If I work forever and pay in everything I can (currently 15% +5 from employer) I will be looking at about 6k! Hoping to increase salary when dc older but v aware time is running out. Lottery anyone?

Annabelle69 Mon 07-Oct-13 18:10:03

Many of you have commented on pensions looking ok if your mortgage is paid off. I did some calculations and for a modest house you need to factor in around £300pm just to pay utlities (council tax, TV license, gas/elec, water etc) and say £200pm for repairs (boiler replacement, pipes, usual house stuff). So it's £500pm needed (£6,000pa) just to run a mortgage free home. Then you have other costs, car, food, etc etc. I'm never one to assume, so I've based my retirement sums on me being on my own. If I retire at 55 it's 11k pa (no where near enough), at 60 it's £22k pa.

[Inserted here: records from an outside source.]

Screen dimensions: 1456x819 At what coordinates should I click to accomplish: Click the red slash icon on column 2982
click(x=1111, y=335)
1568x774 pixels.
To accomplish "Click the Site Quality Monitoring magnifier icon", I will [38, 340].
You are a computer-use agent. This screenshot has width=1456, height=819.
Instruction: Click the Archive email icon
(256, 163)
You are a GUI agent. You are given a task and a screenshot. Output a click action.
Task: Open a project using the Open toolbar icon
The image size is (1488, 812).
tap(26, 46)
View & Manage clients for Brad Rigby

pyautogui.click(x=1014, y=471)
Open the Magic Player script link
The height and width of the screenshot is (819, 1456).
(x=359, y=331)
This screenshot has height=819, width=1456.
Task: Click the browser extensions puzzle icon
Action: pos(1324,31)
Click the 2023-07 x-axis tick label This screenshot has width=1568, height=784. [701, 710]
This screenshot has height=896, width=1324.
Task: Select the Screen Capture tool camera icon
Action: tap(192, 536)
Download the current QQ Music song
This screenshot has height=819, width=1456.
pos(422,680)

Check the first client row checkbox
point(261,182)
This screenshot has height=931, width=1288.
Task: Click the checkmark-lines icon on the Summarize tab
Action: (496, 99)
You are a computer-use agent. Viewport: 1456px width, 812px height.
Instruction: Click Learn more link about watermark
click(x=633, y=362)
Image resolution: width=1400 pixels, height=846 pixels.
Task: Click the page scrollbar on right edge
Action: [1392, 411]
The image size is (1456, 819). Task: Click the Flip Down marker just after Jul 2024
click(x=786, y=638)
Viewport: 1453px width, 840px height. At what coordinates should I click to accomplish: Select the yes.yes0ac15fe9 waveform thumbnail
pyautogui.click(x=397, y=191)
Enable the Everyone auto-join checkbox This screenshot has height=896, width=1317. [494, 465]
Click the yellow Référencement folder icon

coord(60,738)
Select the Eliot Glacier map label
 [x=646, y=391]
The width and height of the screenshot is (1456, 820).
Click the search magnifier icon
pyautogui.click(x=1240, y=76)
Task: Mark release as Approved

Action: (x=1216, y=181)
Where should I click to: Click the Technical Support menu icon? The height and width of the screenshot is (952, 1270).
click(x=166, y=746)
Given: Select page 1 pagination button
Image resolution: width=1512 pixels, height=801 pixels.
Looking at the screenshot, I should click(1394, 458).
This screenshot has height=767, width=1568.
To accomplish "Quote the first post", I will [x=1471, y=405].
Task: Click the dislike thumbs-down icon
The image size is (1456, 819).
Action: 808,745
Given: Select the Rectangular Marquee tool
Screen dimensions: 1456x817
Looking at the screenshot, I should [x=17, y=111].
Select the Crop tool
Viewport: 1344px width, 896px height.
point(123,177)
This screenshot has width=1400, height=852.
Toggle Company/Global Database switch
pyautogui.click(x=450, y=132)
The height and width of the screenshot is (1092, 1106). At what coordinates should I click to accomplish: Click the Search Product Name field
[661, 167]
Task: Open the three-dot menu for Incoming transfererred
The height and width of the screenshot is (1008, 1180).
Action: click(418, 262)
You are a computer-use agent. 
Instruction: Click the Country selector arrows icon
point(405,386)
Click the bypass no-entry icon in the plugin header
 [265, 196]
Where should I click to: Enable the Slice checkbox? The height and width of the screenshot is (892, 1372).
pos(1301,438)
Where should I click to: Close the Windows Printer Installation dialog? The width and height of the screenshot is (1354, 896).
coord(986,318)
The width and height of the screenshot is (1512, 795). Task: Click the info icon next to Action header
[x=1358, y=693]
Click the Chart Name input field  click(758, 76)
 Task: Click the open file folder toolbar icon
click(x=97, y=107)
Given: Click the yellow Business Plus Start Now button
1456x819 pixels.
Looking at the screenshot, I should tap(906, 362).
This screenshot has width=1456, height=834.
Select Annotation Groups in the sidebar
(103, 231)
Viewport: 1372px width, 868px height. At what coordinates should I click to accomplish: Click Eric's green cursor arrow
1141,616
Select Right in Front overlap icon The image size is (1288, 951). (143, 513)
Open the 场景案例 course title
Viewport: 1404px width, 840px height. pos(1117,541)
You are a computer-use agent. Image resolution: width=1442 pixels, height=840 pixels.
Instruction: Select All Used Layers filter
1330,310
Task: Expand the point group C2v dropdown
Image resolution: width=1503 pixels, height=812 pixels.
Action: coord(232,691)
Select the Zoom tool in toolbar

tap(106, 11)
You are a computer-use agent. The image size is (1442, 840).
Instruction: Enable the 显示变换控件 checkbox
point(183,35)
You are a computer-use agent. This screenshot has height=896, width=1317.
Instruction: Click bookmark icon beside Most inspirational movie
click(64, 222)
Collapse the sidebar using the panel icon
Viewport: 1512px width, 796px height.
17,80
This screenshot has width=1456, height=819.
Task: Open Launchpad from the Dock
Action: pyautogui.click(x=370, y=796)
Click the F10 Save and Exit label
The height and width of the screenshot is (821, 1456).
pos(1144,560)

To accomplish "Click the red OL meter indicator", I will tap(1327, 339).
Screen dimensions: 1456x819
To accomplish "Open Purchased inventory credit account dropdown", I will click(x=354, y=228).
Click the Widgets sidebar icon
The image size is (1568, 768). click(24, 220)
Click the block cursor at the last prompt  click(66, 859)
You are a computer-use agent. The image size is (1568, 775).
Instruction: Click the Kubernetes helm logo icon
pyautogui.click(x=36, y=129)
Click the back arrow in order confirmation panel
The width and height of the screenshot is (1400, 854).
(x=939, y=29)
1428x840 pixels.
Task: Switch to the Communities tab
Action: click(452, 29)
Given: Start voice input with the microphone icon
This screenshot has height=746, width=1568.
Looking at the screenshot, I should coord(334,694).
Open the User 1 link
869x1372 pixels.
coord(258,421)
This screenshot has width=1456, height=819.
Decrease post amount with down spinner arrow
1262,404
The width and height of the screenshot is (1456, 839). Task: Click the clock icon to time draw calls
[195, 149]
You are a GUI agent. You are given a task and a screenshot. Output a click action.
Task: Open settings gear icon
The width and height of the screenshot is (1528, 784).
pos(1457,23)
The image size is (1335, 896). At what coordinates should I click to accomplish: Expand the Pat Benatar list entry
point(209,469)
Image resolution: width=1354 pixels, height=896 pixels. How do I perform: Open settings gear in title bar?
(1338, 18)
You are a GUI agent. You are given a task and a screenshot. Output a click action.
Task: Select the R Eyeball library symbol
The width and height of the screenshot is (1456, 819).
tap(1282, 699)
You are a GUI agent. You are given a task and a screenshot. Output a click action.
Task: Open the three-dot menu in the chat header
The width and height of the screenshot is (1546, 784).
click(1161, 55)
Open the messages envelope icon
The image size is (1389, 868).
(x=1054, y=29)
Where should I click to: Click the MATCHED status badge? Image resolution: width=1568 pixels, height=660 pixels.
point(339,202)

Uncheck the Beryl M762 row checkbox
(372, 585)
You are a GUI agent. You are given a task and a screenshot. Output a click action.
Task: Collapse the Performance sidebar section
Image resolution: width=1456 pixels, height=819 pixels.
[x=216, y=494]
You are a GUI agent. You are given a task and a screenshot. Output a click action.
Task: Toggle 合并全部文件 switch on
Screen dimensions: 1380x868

nomoreminibreaks Sun 06-Oct-13 20:19:28

I'm on track to get £15k pa as I've been paying in since I was 18 and now put 8% in that the company matches. DH has also been very prudent and should get £25k. This is all without taking a lump sum but we don't know yet whether we'll need that.

I'm so glad that I've thought to sort this out while we're reasonable young. My parents are about to retire and have lived their life on the principle that they might get knocked down by a bus tomorrow. In short, they're screwed. confused

VivaLeThrustBadger Sun 06-Oct-13 20:17:03

Am looking at 11k a year plus state pension at 67. Mortgage will be paid off. I'm hoping to retire a bit earlier than 67 though.

Talkinpeace Sun 06-Oct-13 20:10:30

DC projections are pie in the sky.
looking at what has been happening to recent retirees, cut that projection by at least 30%

BridgetJonesPants Sun 06-Oct-13 19:13:06

My final salary scheme is either £10k or £15k - pension statement i received when i was made redundant mentioned both amounts, I really should find out which is correct, but I'm assuming it's the lower amount.

I'm lucky, my mortgage was paid off with my redundancy.

I've started paying £100 p/m into a my new employers pension scheme, but seeing as I'm 48, it'll pay peanuts when I retire!

PAsSweetOrangeLurve Sun 06-Oct-13 19:06:26

Message withdrawn at poster's request.

Mum2Fergus Sun 06-Oct-13 19:00:34

I'm very fortunate to be on a non contributory final salary pension...last booklet I got through put me at just under £19k pa.

Lonecatwithkitten Sun 06-Oct-13 18:35:41

Transferred to a SIPP made some good investments and quadrupled pension value in 4 years. I may actually have a better income retired than I will employed!

Preciousbane Sun 06-Oct-13 11:03:45

Message withdrawn at poster's request.

illbebroke Sun 06-Oct-13 09:09:53

That's the problem, we rent. Desperately trying to sort out a mortgage and buying a house but feel like I'm running out of time to pay it off before retirement.